The GDPR deals with processing[0] of personal data[1], not data about anything
else any entity wants to remain somehow restricted. Other legal regimes may
deal with disclosures of that kind, but _not_ the GDPR.

[0] ‘processing’ means any operation or set of operations which is performed
on personal data or on sets of personal data, whether or not by automated
means, such as collection, recording, organisation, structuring, storage,
adaptation or alteration, retrieval, consultation, use, disclosure by
transmission, dissemination or otherwise making available, alignment or
combination, restriction, erasure or destruction;

[1] ‘personal data’ means any information relating to an identified or
identifiable natural person (‘data subject’); an identifiable natural person
is one who can be identified, directly or indirectly, in particular by
reference to an identifier such as a name, an identification number, location
data, an online identifier or to one or more factors specific to the physical,
physiological, genetic, mental, economic, cultural or social identity of that
natural person;

------
dan1234
For those who can't/won't login to see this:

Facebook continues to make real-time improvements to its platform to protect
people's data.

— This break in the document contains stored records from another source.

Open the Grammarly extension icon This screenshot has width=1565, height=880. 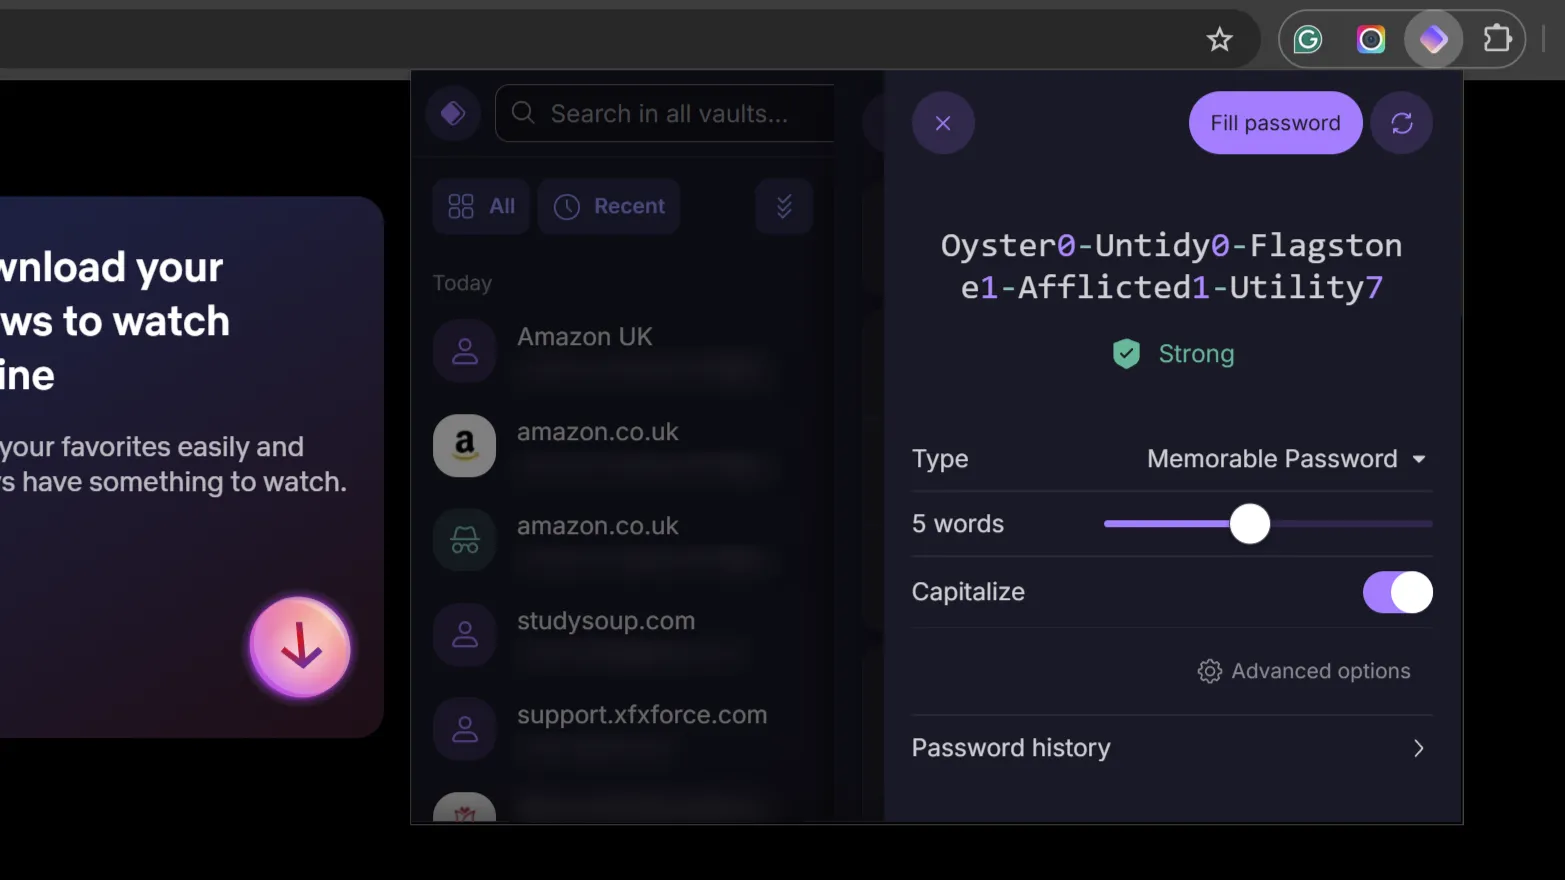click(x=1307, y=39)
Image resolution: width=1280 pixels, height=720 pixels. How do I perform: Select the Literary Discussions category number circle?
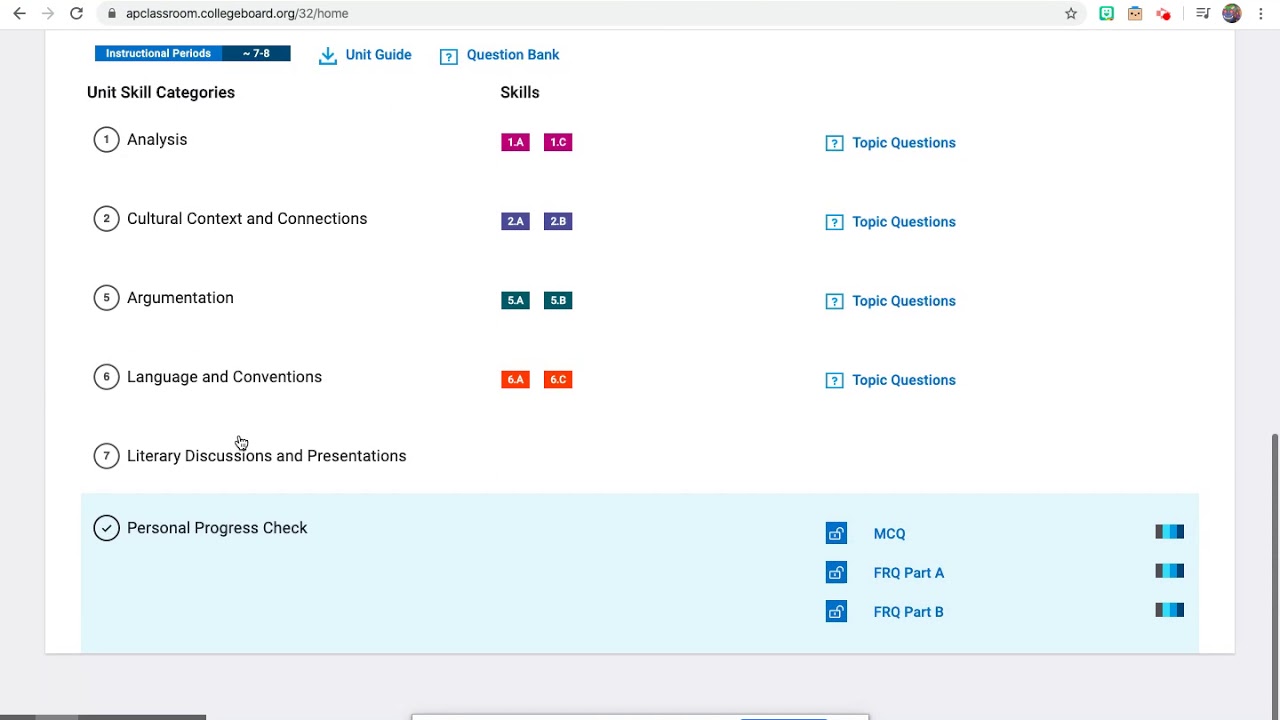106,456

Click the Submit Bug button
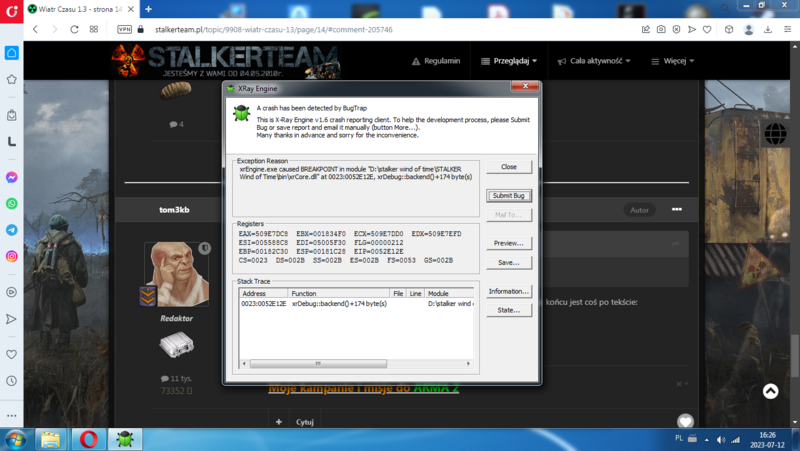[508, 196]
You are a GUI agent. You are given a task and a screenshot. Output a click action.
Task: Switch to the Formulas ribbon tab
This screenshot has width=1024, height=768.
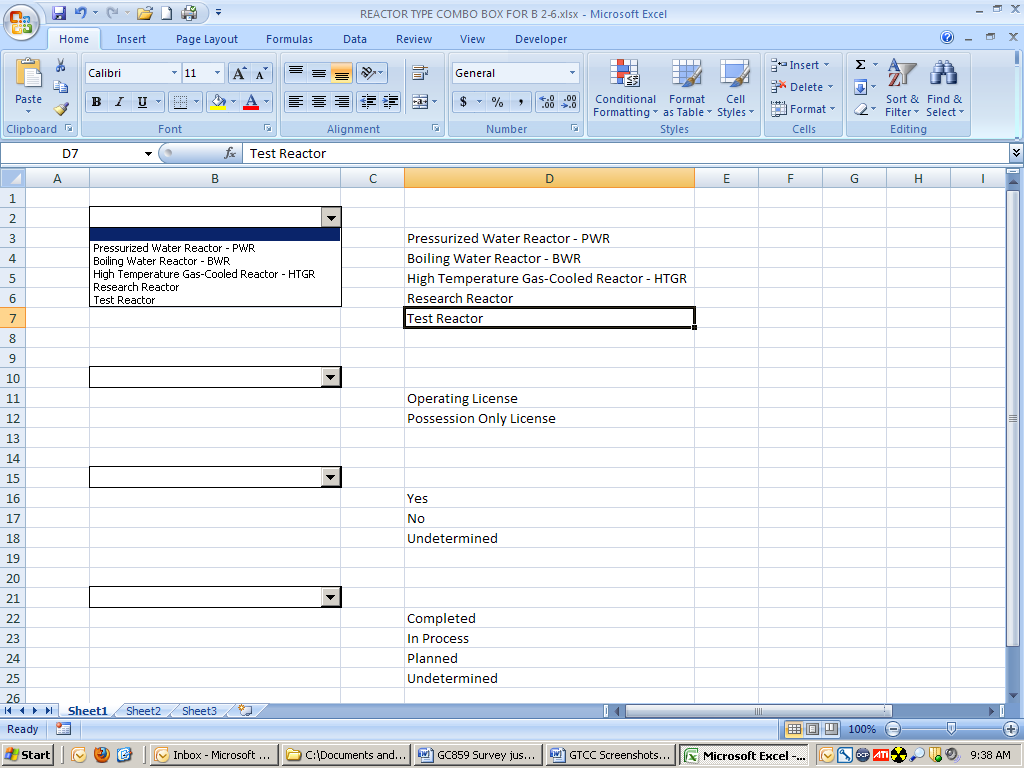click(x=289, y=39)

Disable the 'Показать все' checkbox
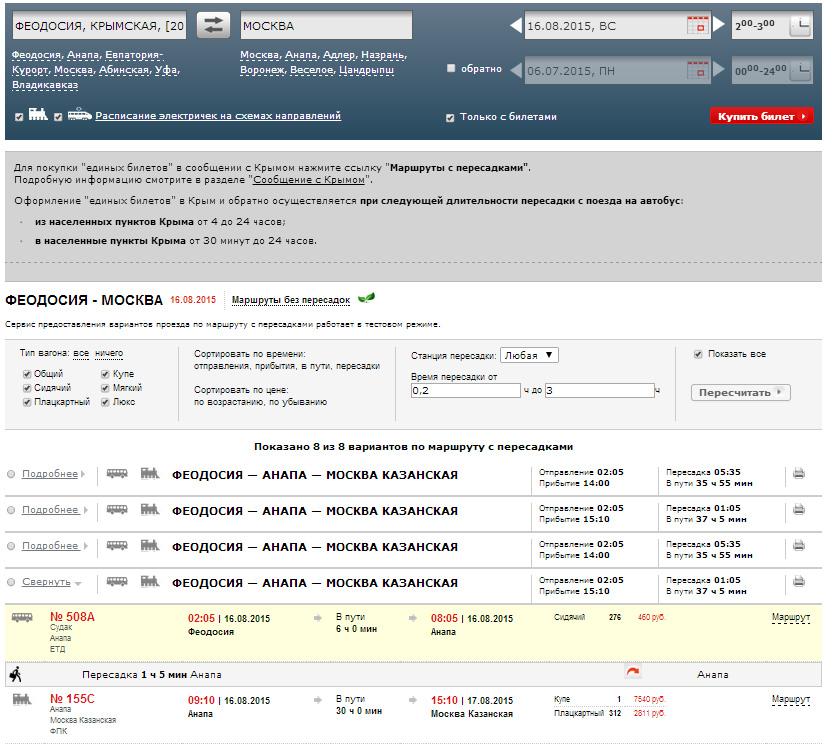coord(698,354)
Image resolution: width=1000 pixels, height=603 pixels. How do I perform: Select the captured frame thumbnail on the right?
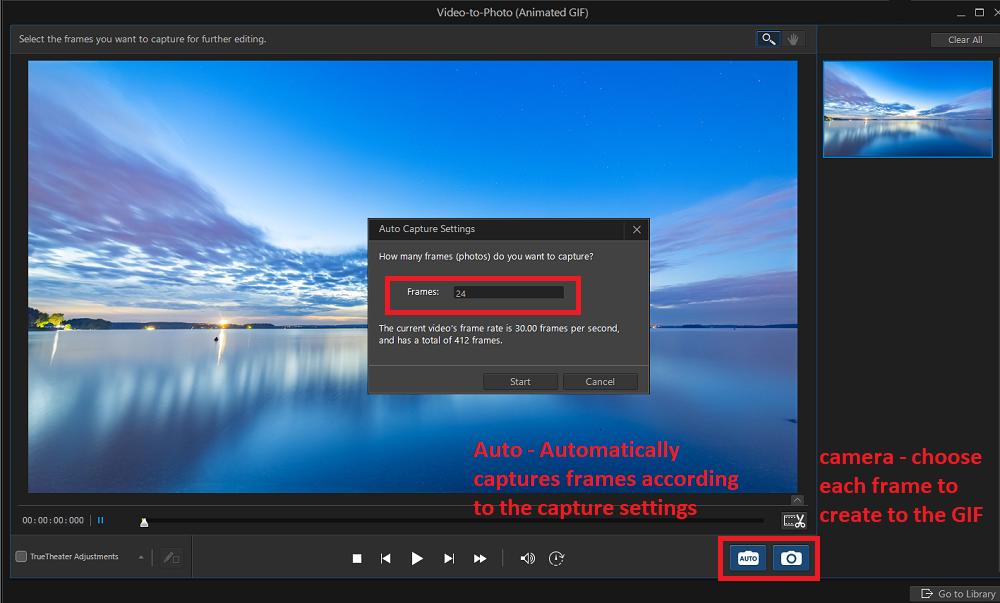pos(907,109)
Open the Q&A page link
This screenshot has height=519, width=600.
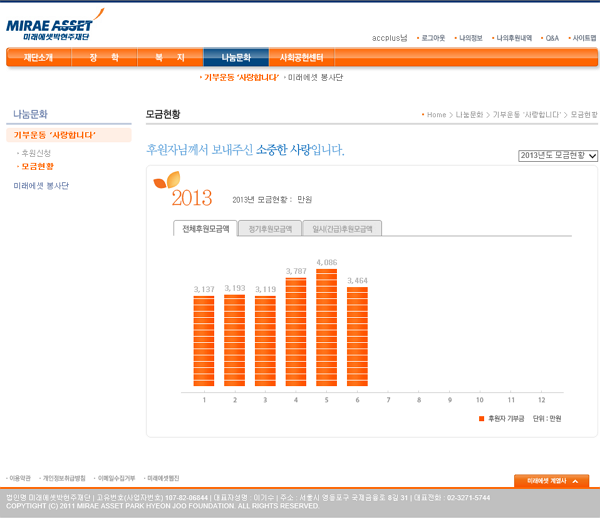pyautogui.click(x=552, y=38)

We are making the following changes to maintain trust with
people who use our products. These changes are never easy, but by focusing our
efforts, we can put stronger protections in place to combat potential abuse.
Please find a quick summary of these changes below:

Facebook Login:

App review required to ask users to share checkins, likes, photos, videos,
events, and groups

Following fields are now deprecated and will return empty data:
relationship_status, religion, political, friendlists, education, work, about,
website, interested_in

Following Open Graph permissions are also deprecated and will return empty
data: books, fitness, games, music, news, video

Taggable friends and mutual friends APIs are now deprecated

Pages API:

App review required

Page conversations will receive a new thread identifier

Require a Page access token with a matching Page for specific endpoints:
/agencies, /canvases, /instagram_accounts, /leadgen_forms,
/page_backed_instagram_accounts, /promotable_posts, /page/userpermissions

Deprecated /checkin_posts API and webhook

Remove social context elements: /friends_who_like, /friends_tagged_at,
/video_watch_friends, /music_listen_friends

App review required to use the following edges: GET /page/events and GET
/me/events

Events API:

App review required

Deprecated content edges on all events: /feed, /posts, /comments, /pictures,
/videos, /live_videos, /photos

Deprecated user edges on all events: /attending, /interested, /declined,
/maybe, /noreply

See User Node and Page API sections for details of /events edges on these
nodes

Groups API:

App review required; API use must meet a specific group admin need

Removed some fields returned by edges on groups: to, from, likes, reactions,
name_tags, message_tags, with_tags, tags, admin_creator

Deprecated APIs that share data about people in groups, including /members,
/admins, /owner and a number of undocumented endpoints: /member_requests,
/moderators, /former_members, /insights, /links, /tagged

Search API:

Deprecated Search API for pages, groups, events, and users

Games:

Updated Instant Games context_fetchPlayers API to limit users returned to
those who have played in the specified context

Deprecated Scores API, Achievements API, /taggable_friends, and
/invitable_friends

Deprecated /{app-id}/staticresources

App Insights API:

Removed age, gender and country information from the app_event metric

Instagram API Platform:

Instagram is accelerating the previously announced deprecation of the
Instagram API Platform and has lowered rate limits

User Node

The following User node fields will no longer return information: about,
education, friendlists, interested_in, political, relationship_status,
religion, website, work.

GET /user/groups and GET /me/groups - This edge no longer returns any fields
that contain User identifying information. This applies to all app Users, even
app Admins querying their own User ID.

App review required to use the following edges: GET /user/events and GET
/me/events (apps with user_events permission granted will still require re-
review)

------
nopacience
still doesnt show who visits your profile.